枯草菌におけるストレス誘導型非翻訳型RNAの機能解析

（目的）
　タンパク質をコードしないがRNAとして機能する非翻訳型RNA(non-coding RNA)が、転写や翻訳レベルで、遺伝子発現制御に関与していることが明らかになっている。ヒトではタンパク質をコードする遺伝子領域は全ゲノムの1.5％ほどであり、RNAに転写されるゲノム情報の約98％は非翻訳型RNAと言われている。また、非翻訳型RNAはヒトにおいて最も多いと見積もられており、生物種の複雑さとの関係が示唆されている。
　グラム陽性菌である枯草菌は、大腸菌のようにヒトなどの腸に寄生せず、野外でも独立して生存することができる。 対数増殖期・定常期で安定に存在する非翻訳型RNAについて、真正細菌や真核生物において解析が進められている。一方、外部環境に応じた遺伝子発現制御に関与しているものが多く報告されており、ストレス条件下での遺伝子発現制御に重要な機能を持つことが示唆されている。大腸菌では、これまで55種類以上の非翻訳型RNAが同定されており、ストレス誘導型の非翻訳型RNAも多く報告されている。一方、大腸菌と同じ真正細菌であり、全ゲノムDNAに占める非翻訳領域の割合もほぼ同じである枯草菌では、非翻訳型RNAは12種類しか同定されておらず、ストレス誘導型の非翻訳型RNAにおいては見つかっていない。本研究では、枯草菌におけるストレス誘導型非翻訳RNAの解析を目的とした。

（方法）
　枯草菌を用いてDifferential Display法により、ストレス条件下で特異的な発現をする低分子RNAを同定し、その機能を解析する。
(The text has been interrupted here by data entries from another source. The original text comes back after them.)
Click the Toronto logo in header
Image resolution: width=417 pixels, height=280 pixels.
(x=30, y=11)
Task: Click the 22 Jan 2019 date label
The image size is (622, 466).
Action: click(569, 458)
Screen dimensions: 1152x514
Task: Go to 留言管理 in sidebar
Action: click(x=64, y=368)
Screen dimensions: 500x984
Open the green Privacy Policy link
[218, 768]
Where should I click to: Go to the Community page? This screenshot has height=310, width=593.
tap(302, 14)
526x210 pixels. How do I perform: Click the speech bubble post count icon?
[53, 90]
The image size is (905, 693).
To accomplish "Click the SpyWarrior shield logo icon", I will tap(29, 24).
　原核生物である枯草菌のmRNAの3'末端はpoly A 付加されてない。そこで、ストレス条件下で３h培養した枯草菌から抽出したtotal RNAをpoly A polymeraseによりpoly Aを付加し、逆転写酵素を用いてcDNAを作製する。このcDNAと非ストレス条件下で培養し抽出したRNAをハイブリダイズさせる。この時、対合しないcDNAがストレス条件下で特異的な発現をしている低分子RNAと考えられる。このcDNAの配列から低分子RNAを同定する。

（結果と考察）
　37℃、３h培養した枯草菌野生株から抽出したtotal RNAを用いてPoly A polymeraseを反応させた時、RNAの3'側へのpoly A tailが最もよくつく条件を、³²Pでラベルした[α−³²P]ATPを用いて検討した。この時、RNAは8.4μg使用し、poly A polymerase活性測定用反応液はTakaraのプロトコルに沿って調製した。
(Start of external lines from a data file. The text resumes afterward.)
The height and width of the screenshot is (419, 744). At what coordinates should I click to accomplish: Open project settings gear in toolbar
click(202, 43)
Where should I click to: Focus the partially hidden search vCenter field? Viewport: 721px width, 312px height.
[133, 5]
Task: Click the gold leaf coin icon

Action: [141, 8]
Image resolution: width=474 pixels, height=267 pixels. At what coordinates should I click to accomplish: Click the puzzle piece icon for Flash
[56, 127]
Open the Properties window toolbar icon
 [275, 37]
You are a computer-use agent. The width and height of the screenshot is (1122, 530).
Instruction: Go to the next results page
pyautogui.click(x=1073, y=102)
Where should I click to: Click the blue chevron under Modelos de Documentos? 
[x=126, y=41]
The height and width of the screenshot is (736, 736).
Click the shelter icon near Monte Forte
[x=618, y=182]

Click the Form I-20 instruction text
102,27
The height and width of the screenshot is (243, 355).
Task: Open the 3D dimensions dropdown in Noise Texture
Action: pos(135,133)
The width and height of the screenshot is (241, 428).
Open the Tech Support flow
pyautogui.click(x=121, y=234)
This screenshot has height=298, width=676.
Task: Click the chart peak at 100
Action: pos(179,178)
　酵素反応時間を0〜120分まで時間を変えて解析したところ、60分までは反応時間に比例してpoly Aが付加されるのが観察されたが、60分以降ではpoly A付加の様子は60分の反応時間のものと変わらなかった。また、ATP濃度を1mMと10mMに変えた時、10mMで反応させたpoly A 付加反応の方が短時間ではっきりとバンドが見えることがわかり、これらの条件検討から酵素反応時間を37℃で60分、10mMのATP濃度がpoly A付加反応において最適であることがわかった。
　次に、in vitro合成したBS190 RNAにpoly A polymeraseを反応させ、付加されるpoly A tailの長さを調べた。しかし、poly A polymerase反応させた時、BS190 RNAのバンドは検出できなかった。これはBS190 RNAが安定した２次構造をつくっているため３'側にpoly Aが付加されにくいことが原因と考えられる。
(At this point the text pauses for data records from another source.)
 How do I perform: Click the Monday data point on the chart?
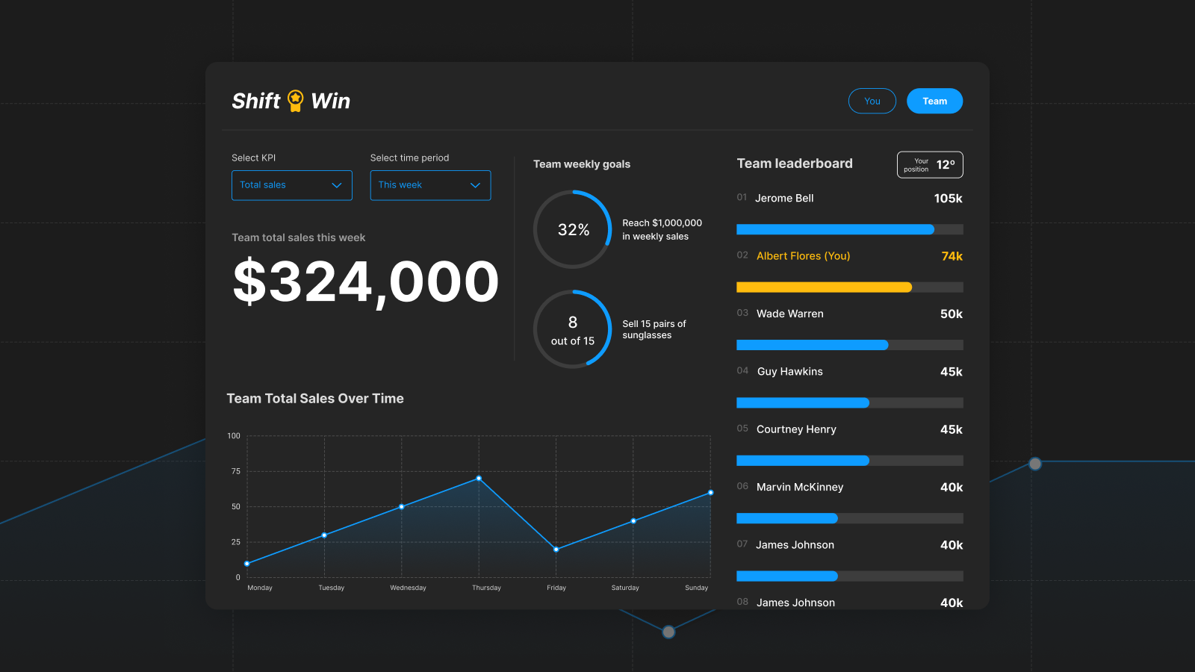pyautogui.click(x=247, y=564)
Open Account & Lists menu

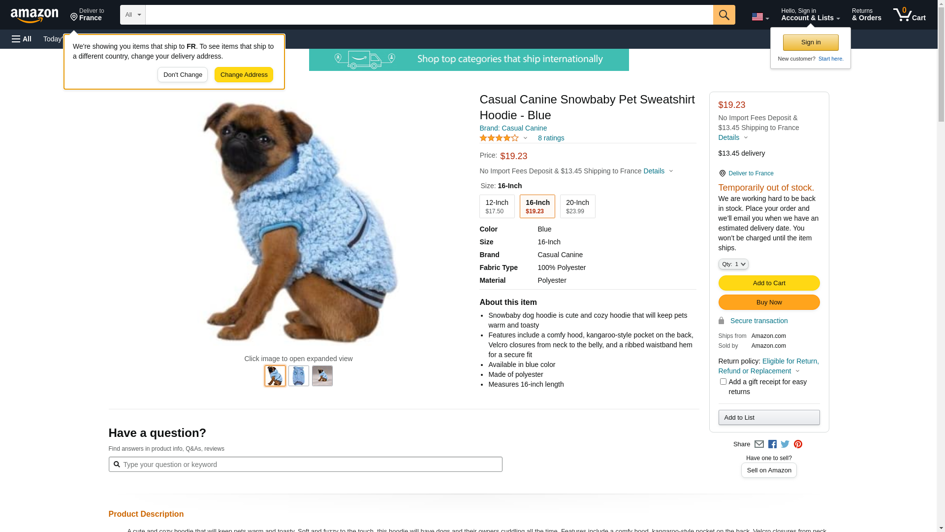click(x=810, y=15)
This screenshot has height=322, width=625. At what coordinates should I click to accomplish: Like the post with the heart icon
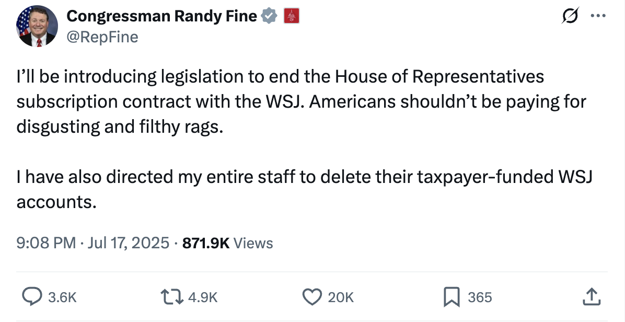pyautogui.click(x=312, y=297)
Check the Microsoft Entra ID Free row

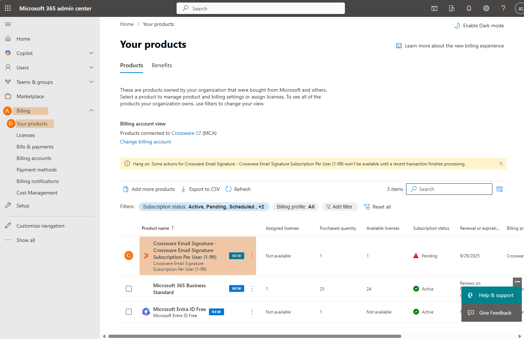pyautogui.click(x=129, y=312)
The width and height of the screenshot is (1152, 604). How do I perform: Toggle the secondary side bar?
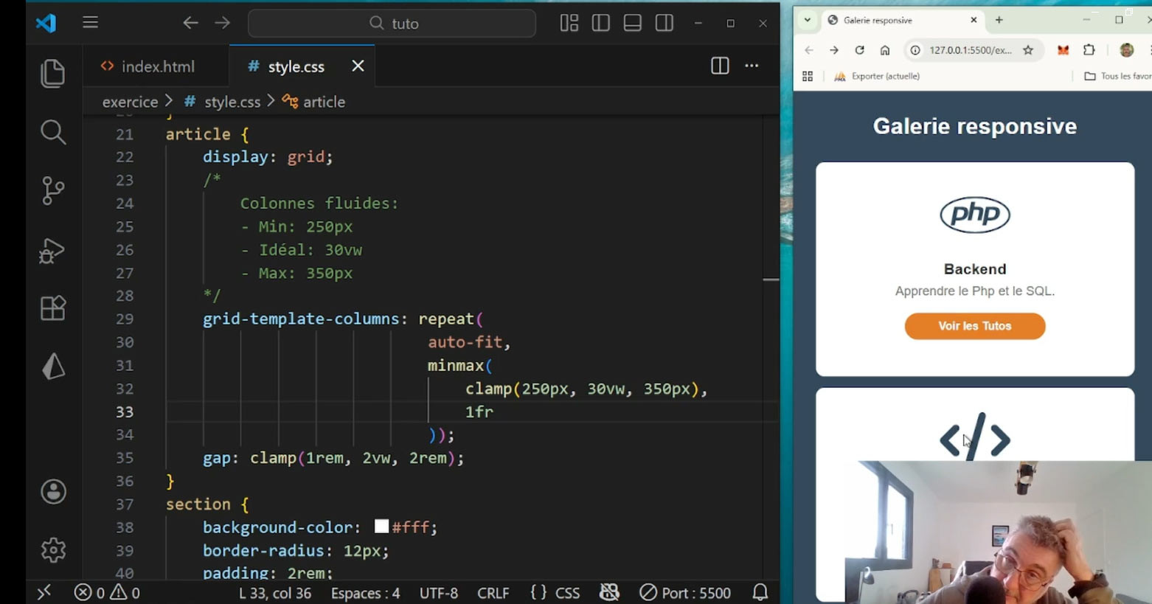tap(664, 24)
　 BS190 RNAでpoly A付加反応が見られなかったため、次に同じような低分子サイズである、total RNAから100-200bpの領域を切り出して精製したものにpoly Aを付加させ、反応を観察した。この結果、野生株から抽出したtotal RNAにpoly A付加させた時と、同じ条件である37℃60分の酵素反応時間と10mMのATP濃度で十分な長さのpoly Aが付加されたことが確認できた。
　
　今後は、poly A付加をおこなったRNAから逆転写酵素を用いてcDNA合成を行い、酸や熱などのストレス条件下で特異的に発現する低分子RNAをDifferential Display法を用いて同定し、解析を進める予定である。